NVBLAS with the Intel Fortran compilers

I seem to be missing something when attempting to use NVBLAS with the Intel Fortran compilers.

I appear to be linking and using nvblas.conf correctly as I see feedback from the initialization of NVBLAS at runtime. However, NVBLAS does not seem to be intercepting the calls to DGEMM as only the CPU implementation is executed. This is despite using:

NVBLAS_CPU_RATIO_CGEMM 0.0

in nvblas.conf (or removing it entirely).

If I disable access to the CPU BLAS implementation by removing:

NVBLAS_CPU_BLAS_LIB  /ccc/home/wilkinson/EMPIRE-2064/src/dynamiclibs/libmkl_rt.so

the program crashes at runtime, as I would expect.

The compiler options I am currently using are shown below, I have also tried manually linking MKL, but with the same results.

# Compiler options
FFLAGS=-O3 -axAVX,SSE4.2 -msse3 -align array32byte -fpe1 -fno-alias -openmp -mkl=parallel -heap-arrays 32

 # Linker options
LDFLAGS= -L/ccc/home/wilkinson/EMPIRE-2064/src/dynamiclibs -lnvblas

# List of libraries used
LIBS= -L/ccc/home/wilkinson/EMPIRE-2064/src/dynamiclibs -lnvblas

An example of a call to DGEMM is as follows:

call dgemm('N','T',nCols2,nCols1,nOcc(s),2.0d0/dble(nSpins),C2,nRowsP,C(:,:,s),nRowsP,0.0d0,P(i21,i11,s),nOrbsP)

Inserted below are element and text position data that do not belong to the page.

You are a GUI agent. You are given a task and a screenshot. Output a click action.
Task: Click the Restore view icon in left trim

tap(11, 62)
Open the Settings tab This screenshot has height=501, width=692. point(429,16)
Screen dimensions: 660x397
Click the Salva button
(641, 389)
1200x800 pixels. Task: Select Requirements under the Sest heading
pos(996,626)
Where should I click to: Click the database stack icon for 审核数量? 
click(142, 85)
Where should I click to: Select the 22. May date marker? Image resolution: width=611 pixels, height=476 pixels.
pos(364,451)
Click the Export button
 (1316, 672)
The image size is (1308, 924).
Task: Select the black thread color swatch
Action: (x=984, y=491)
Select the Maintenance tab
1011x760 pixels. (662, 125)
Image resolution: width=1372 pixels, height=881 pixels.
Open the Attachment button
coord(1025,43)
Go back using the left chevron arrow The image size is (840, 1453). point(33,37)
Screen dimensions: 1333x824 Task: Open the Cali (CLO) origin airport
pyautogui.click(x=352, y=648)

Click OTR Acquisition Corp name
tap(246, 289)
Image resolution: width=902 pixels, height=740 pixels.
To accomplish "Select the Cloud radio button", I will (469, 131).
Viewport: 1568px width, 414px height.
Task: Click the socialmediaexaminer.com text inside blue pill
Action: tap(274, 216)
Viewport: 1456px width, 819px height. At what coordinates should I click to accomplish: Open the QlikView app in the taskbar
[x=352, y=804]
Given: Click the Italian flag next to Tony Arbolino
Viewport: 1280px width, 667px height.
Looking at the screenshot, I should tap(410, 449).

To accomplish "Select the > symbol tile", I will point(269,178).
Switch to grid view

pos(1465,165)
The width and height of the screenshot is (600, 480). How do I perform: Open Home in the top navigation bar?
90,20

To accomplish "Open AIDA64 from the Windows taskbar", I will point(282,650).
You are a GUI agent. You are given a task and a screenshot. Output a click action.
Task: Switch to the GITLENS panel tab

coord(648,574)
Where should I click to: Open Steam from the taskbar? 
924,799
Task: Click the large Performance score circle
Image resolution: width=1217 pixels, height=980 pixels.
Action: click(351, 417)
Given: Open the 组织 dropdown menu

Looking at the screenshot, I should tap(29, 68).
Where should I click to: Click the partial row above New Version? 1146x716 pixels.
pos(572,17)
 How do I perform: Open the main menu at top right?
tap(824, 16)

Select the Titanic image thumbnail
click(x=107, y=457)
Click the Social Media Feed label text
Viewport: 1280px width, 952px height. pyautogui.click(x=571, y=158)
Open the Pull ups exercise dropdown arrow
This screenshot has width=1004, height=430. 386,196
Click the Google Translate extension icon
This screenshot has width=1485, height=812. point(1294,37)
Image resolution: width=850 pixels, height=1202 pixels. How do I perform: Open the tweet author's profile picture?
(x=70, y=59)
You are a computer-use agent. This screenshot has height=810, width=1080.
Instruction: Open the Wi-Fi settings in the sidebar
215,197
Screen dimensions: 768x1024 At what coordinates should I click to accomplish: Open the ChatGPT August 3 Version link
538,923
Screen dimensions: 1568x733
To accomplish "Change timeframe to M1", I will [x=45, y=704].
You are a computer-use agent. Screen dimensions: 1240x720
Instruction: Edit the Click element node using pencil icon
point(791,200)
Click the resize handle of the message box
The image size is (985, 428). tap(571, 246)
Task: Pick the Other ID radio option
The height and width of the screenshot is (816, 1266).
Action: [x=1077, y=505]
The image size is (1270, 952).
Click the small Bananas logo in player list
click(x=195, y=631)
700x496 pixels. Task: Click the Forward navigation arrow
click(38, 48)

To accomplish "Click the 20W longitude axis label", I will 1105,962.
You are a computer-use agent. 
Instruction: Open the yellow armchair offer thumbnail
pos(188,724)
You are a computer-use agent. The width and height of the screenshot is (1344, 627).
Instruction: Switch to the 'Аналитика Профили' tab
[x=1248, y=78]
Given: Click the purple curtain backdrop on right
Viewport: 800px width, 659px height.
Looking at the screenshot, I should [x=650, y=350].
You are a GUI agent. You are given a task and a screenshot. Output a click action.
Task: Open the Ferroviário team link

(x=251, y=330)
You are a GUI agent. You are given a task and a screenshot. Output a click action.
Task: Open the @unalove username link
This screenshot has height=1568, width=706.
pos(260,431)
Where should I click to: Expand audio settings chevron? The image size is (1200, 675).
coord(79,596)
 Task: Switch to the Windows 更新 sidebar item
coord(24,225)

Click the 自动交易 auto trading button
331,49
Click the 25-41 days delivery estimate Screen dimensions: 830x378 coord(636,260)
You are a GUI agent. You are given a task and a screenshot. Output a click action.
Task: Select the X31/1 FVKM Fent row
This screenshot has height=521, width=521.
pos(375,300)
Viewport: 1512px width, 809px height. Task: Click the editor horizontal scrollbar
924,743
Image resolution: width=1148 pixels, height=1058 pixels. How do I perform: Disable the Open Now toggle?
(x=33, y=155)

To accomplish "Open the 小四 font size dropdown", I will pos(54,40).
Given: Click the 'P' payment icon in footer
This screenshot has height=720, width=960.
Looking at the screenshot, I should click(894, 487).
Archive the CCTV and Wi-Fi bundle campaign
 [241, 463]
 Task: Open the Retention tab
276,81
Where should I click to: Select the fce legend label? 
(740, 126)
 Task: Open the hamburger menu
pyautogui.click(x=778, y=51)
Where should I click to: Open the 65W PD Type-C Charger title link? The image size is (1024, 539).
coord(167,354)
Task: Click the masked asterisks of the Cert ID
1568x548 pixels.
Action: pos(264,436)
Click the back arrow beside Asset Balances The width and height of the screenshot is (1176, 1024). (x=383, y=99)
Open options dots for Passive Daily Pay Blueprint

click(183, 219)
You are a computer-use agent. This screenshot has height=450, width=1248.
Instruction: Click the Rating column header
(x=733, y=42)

Whilst I am currently limited to using the Intel compilers, this restriction will be lifted shortly (at which point I will use CUDA Fortran to optimize data movement).

Thanks in advance,

Karl

@Karl, is it possible to provide a sample code(along with the instructions) to exhibit your issue exactly?